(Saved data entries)
▶

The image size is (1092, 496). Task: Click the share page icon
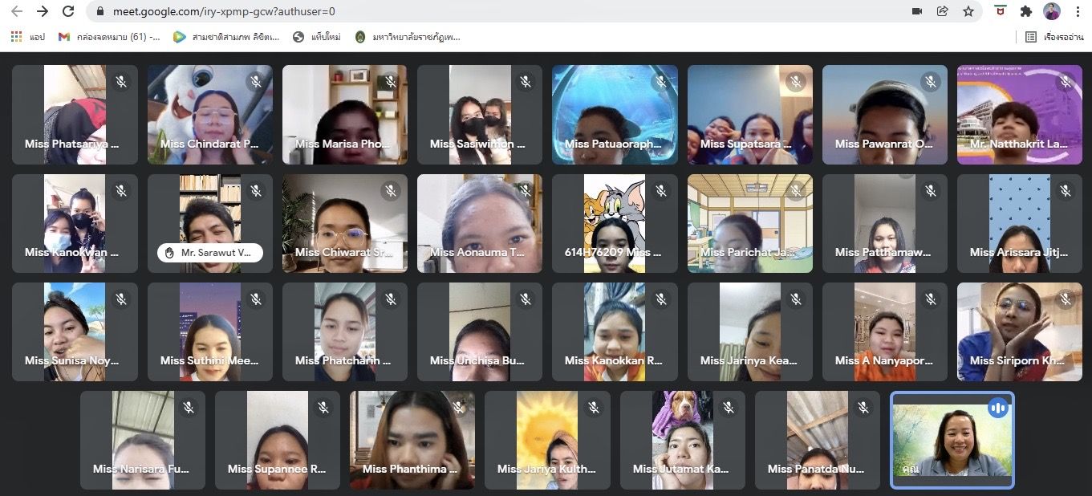(x=943, y=11)
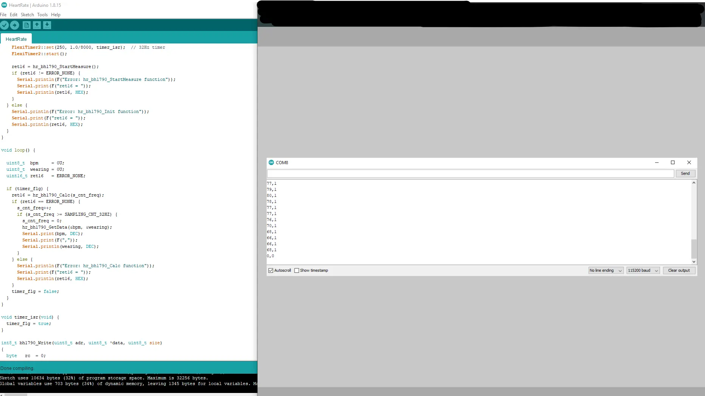Disable the Autoscroll checkbox
Viewport: 705px width, 396px height.
point(271,271)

◀

Brief
An exact restatement of the entries above is needed; no picture may appear in it.

Response to the exercise
The image size is (1092, 496). Task: Click the share page icon
(x=943, y=11)
Disable the Autoscroll checkbox
Viewport: 705px width, 396px height.
point(271,271)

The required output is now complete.